**TASK TO CARRY OUT**
Check each line below for the word "無事終了しました", and copy those that have it.

[Stored records]
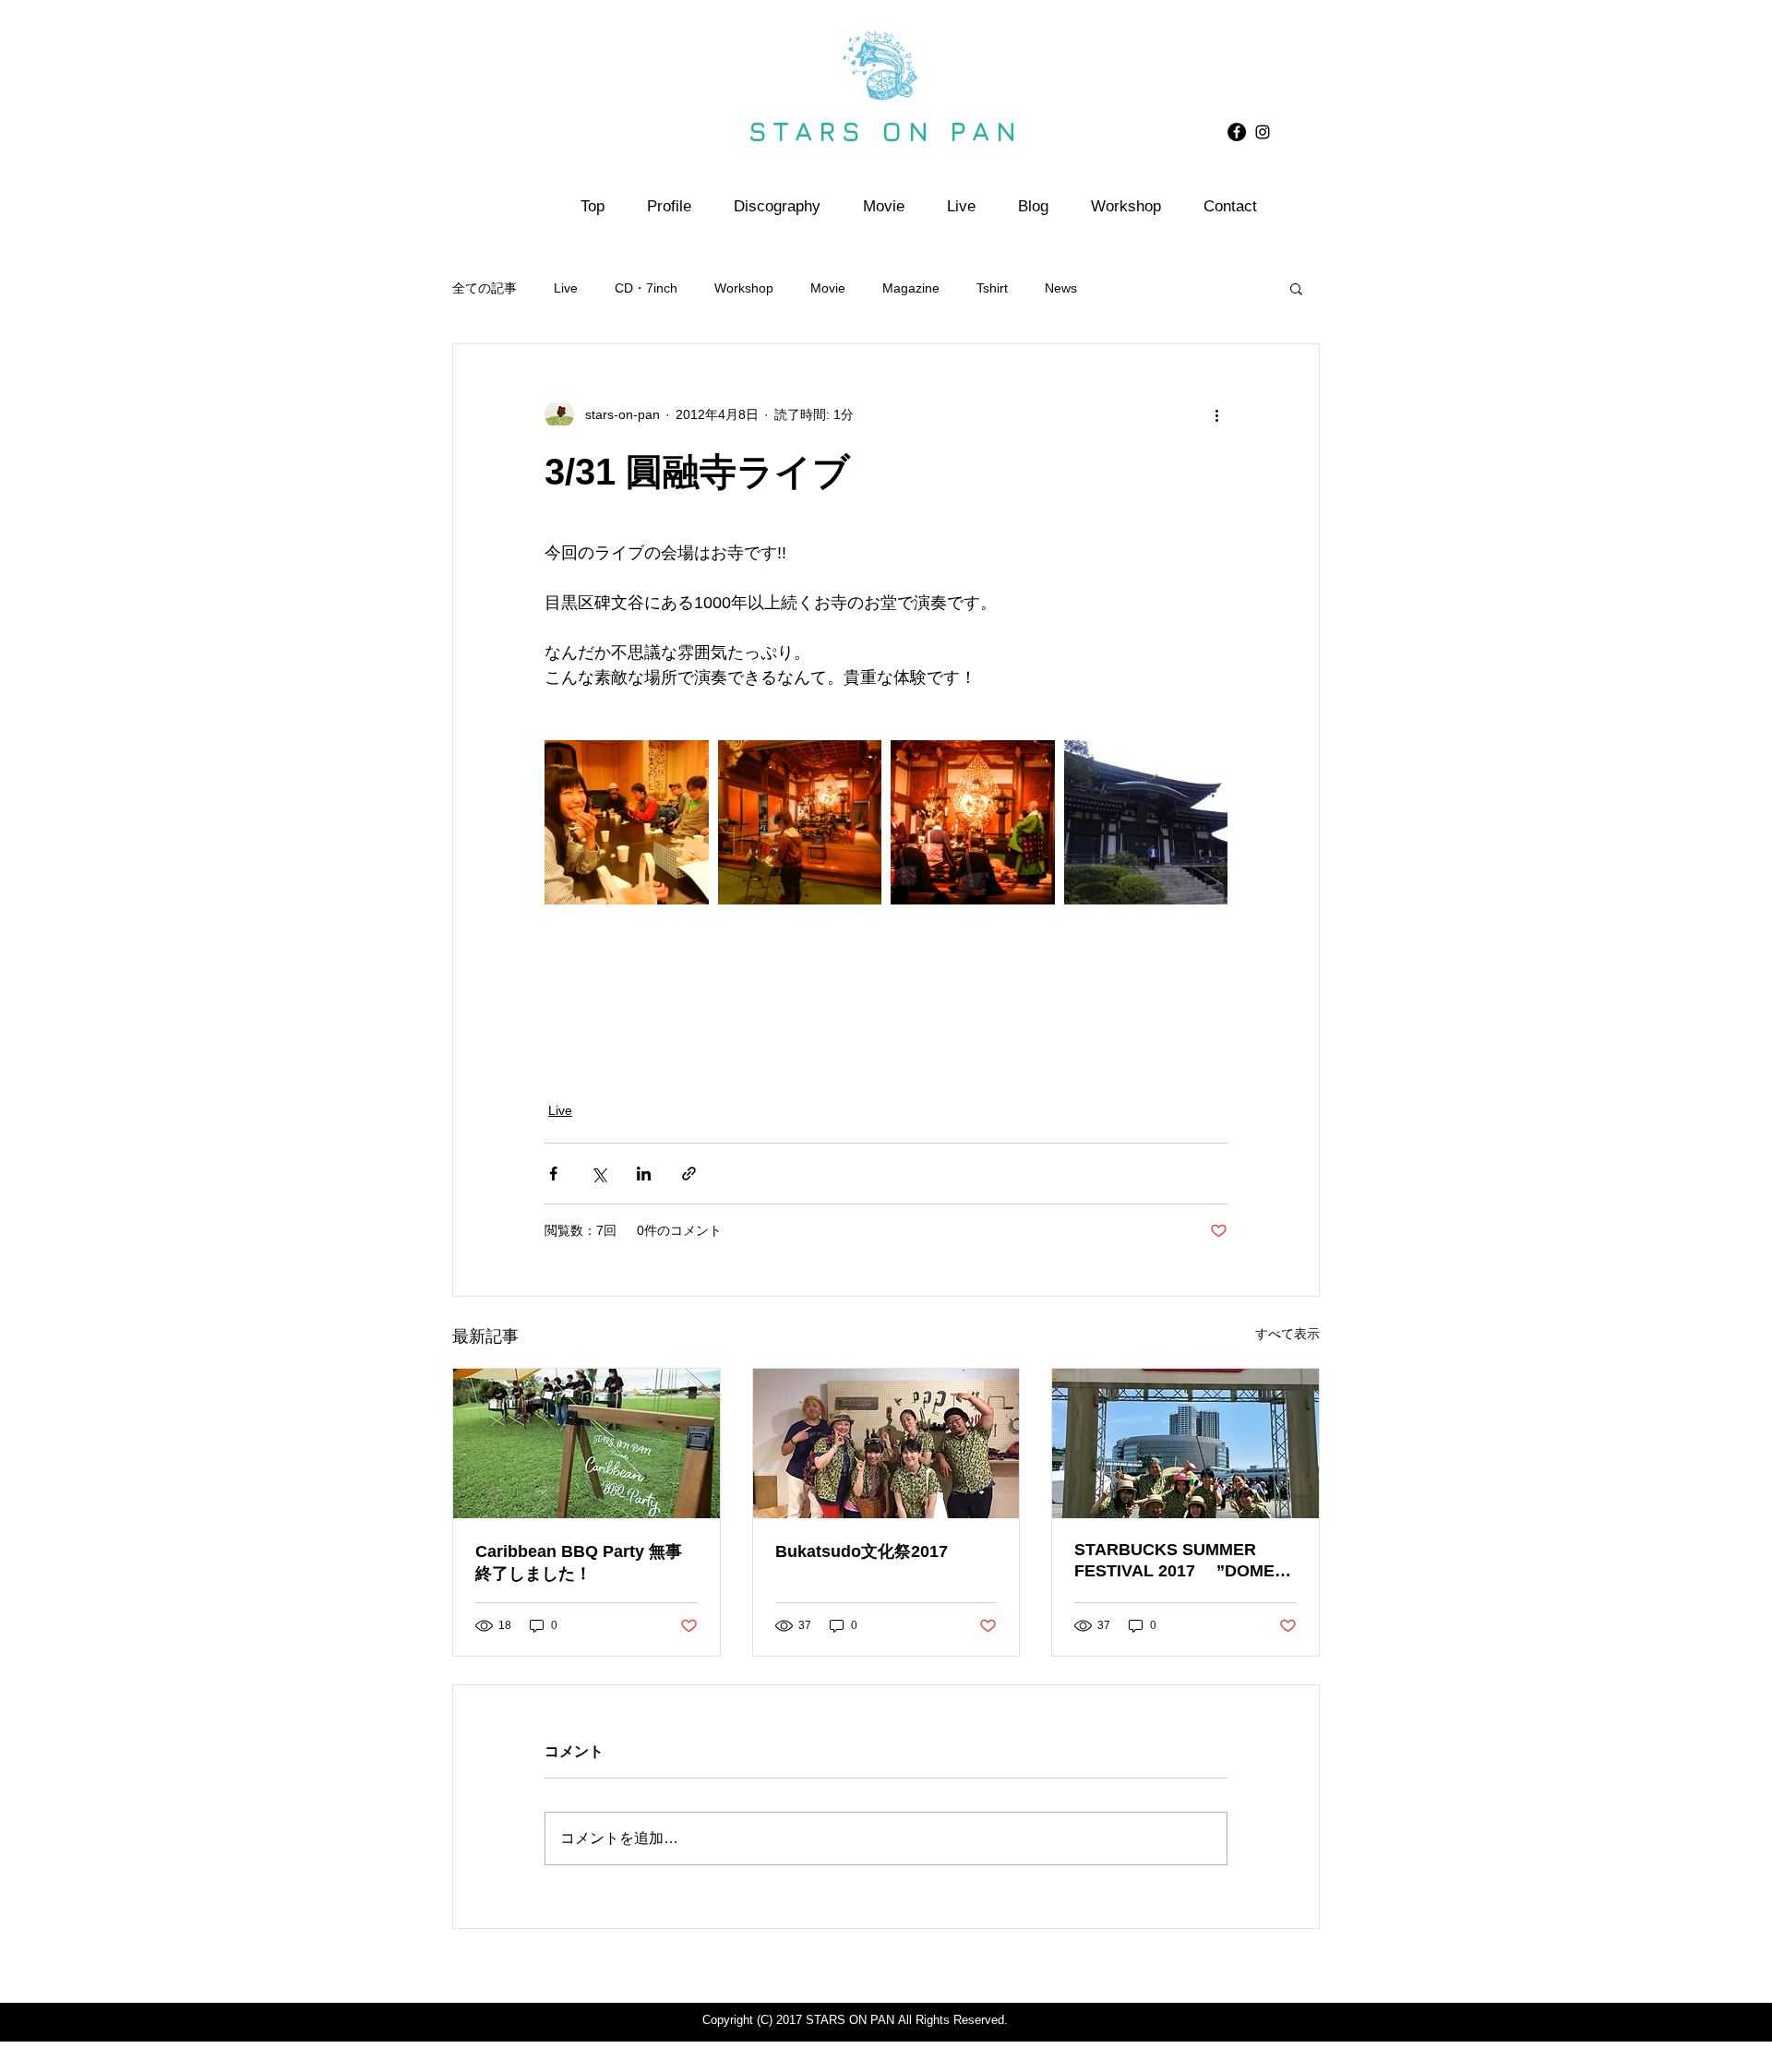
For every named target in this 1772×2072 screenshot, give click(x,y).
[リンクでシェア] (689, 1173)
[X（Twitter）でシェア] (598, 1173)
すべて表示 (1287, 1333)
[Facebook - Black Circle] (1236, 132)
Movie (827, 288)
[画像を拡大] (627, 822)
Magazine (911, 288)
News (1061, 288)
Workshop (743, 288)
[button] (1296, 288)
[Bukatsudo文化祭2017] (886, 1443)
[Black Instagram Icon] (1262, 132)
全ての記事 (484, 288)
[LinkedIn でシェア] (644, 1173)
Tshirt (992, 288)
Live (566, 288)
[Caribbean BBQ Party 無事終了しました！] (586, 1443)
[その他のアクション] (1216, 414)
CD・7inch (646, 288)
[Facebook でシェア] (553, 1173)
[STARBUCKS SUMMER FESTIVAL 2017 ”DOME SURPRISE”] (1185, 1443)
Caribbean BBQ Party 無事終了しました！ (578, 1562)
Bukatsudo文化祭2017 (861, 1551)
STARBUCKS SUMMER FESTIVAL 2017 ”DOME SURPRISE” (1174, 1561)
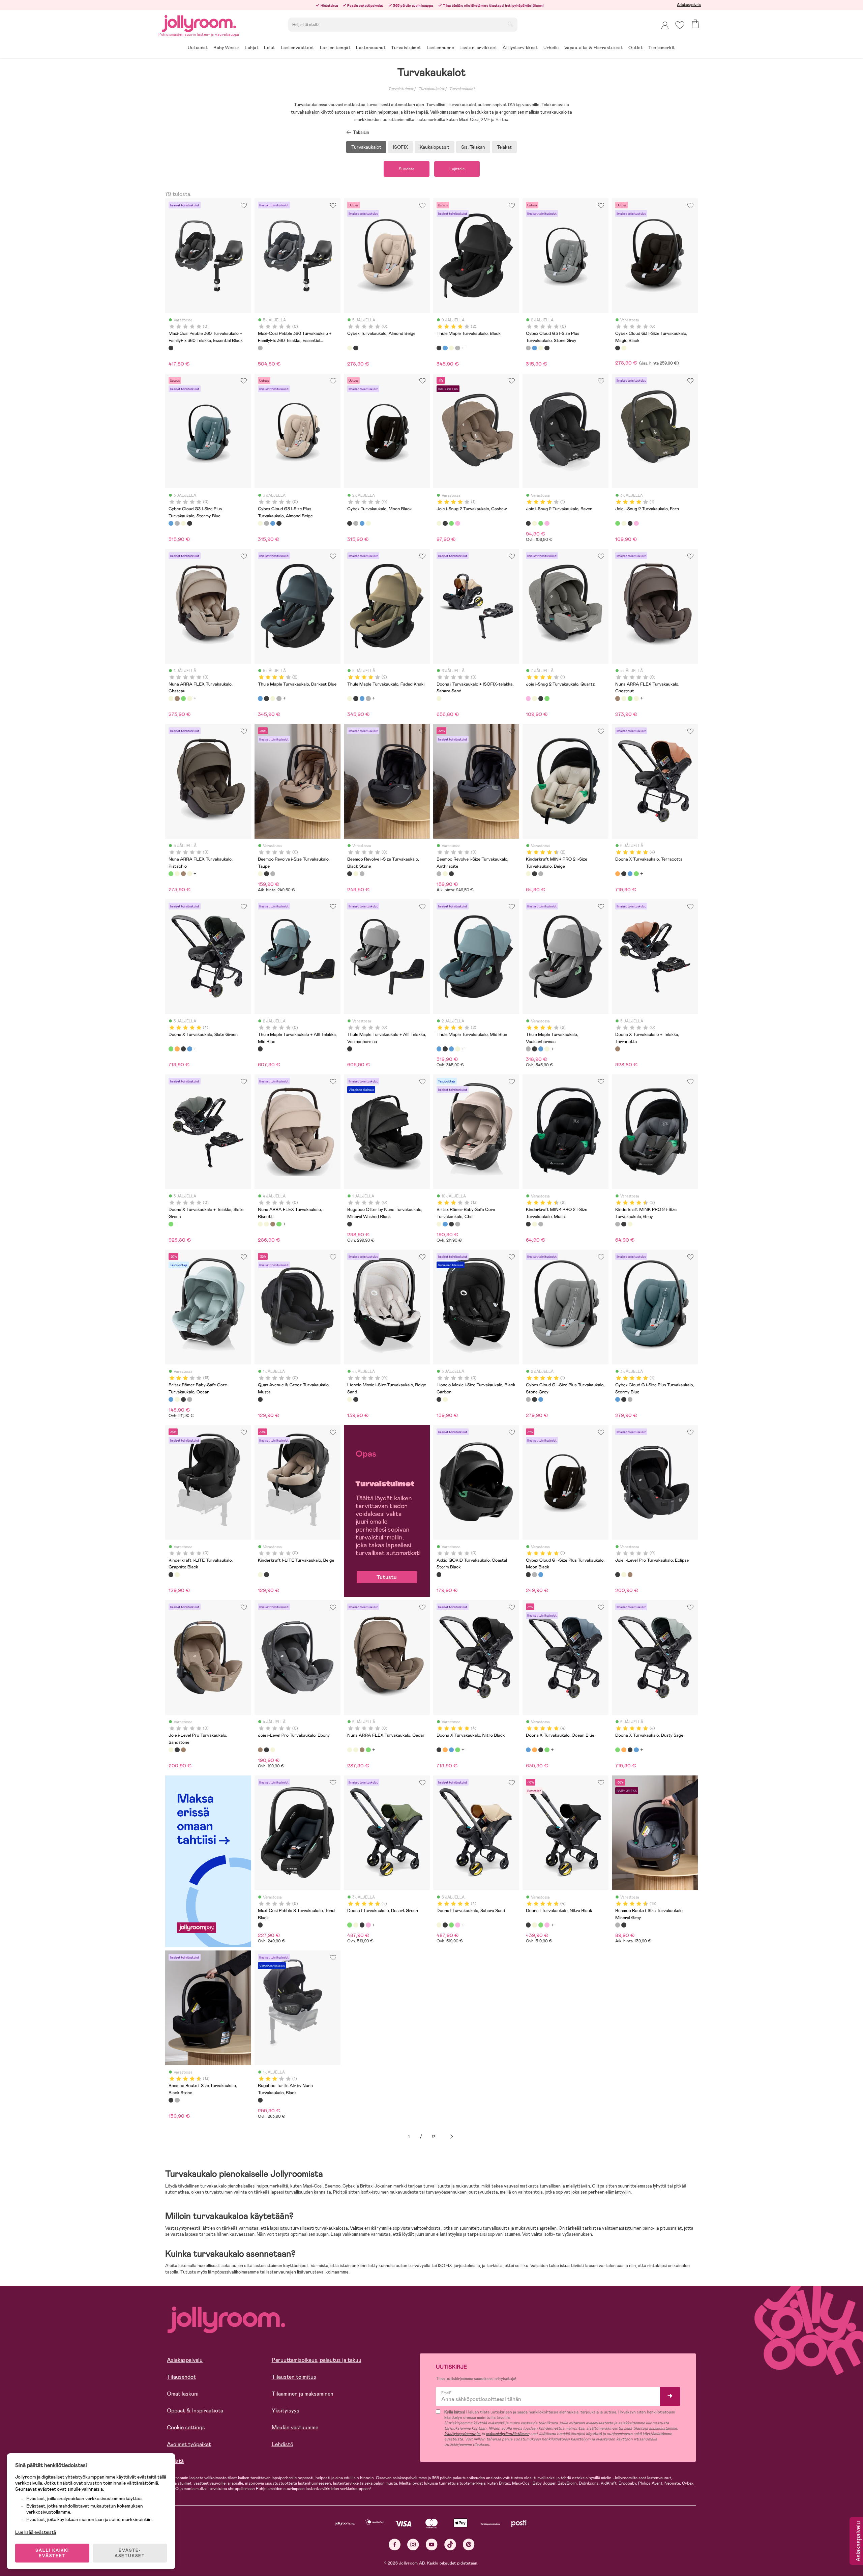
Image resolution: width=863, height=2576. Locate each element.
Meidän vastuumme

**RESULT**
[Caribbean BBQ Party 無事終了しました！] (586, 1443)
Caribbean BBQ Party 無事終了しました！ (578, 1562)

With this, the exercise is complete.